Mais la direction pilote à vue et rien n’est clair sur où vont atterrir les agent·es concerné·es. D’ores et déjà, des modifications apparaissent comme la fusion des pôles FAR (finances, achats et risques) et SPE (stratégie, prospective et évaluation).
L’essentiel des changements sera dévoilé lors de la « phase 2 » d’ici la fin de l’année.
Il est question de transférer des entités d’un pôle à un autre comme les études de réseaux (DER), l’audit et risques (DAR), les Assurances… Des directions devraient fusionner, comme la DSVD (statistiques et valorisation des données) et AESIS (stratégies, infrastructures et systèmes), TESIF (maîtrise d’ouvrage exploitation du système) avec l’Exploitation, peut-être la DSIT et PISSIN (maîtrise d’œuvre et d’ouvrage SI & Telecom)…

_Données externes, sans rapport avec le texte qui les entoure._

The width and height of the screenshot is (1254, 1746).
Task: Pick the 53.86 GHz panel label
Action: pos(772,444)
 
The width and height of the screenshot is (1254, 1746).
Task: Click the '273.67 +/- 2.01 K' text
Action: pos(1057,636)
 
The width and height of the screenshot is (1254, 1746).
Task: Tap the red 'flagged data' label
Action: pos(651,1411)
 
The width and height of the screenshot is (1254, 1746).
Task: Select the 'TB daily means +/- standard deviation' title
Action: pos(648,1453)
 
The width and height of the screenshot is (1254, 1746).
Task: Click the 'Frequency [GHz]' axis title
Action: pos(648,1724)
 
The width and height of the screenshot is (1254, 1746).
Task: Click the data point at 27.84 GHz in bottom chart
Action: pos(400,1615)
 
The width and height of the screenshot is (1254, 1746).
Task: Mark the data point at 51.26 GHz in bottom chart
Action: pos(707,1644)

Selon la direction, il faut faire vite car en période de changement de directoire, « les gens lèvent le stylo » et c’est « l’entropie » (le désordre quoi). Au moins, une chose est claire : le peu de respect porté au personnel !

Pourtant, le rythme effréné des réorganisations fragilise les équipes, qui peinent à y trouver du sens et à s’impliquer durablement. Ainsi, le Département des Études Réseaux qui vient tout juste d’être mis en place à D&I passerait aux Fonctions Centrales, sous la coupe de la direction Finance !

Il n’y pas de justifications, ni d’objectifs clairs. Il n’est jamais question de service public, ni de la fiabilité du réseau, en revanche l’aspect budgétaire est omniprésent. Cela reflète l’orientation prise par l’entreprise, et fait craindre une perte accrue de maîtrise en interne de l’expertise et de l’ingénierie (terme remplacé par Projets Maritimes/Terrestres…).

C’est pourquoi, les élues CGT ont refusé de rendre un avis sur ce projet.
Nous exigeons des réponses sur les objectifs poursuivis et des garanties sur la préservation de la qualité de notre travail, au seul profit du service public.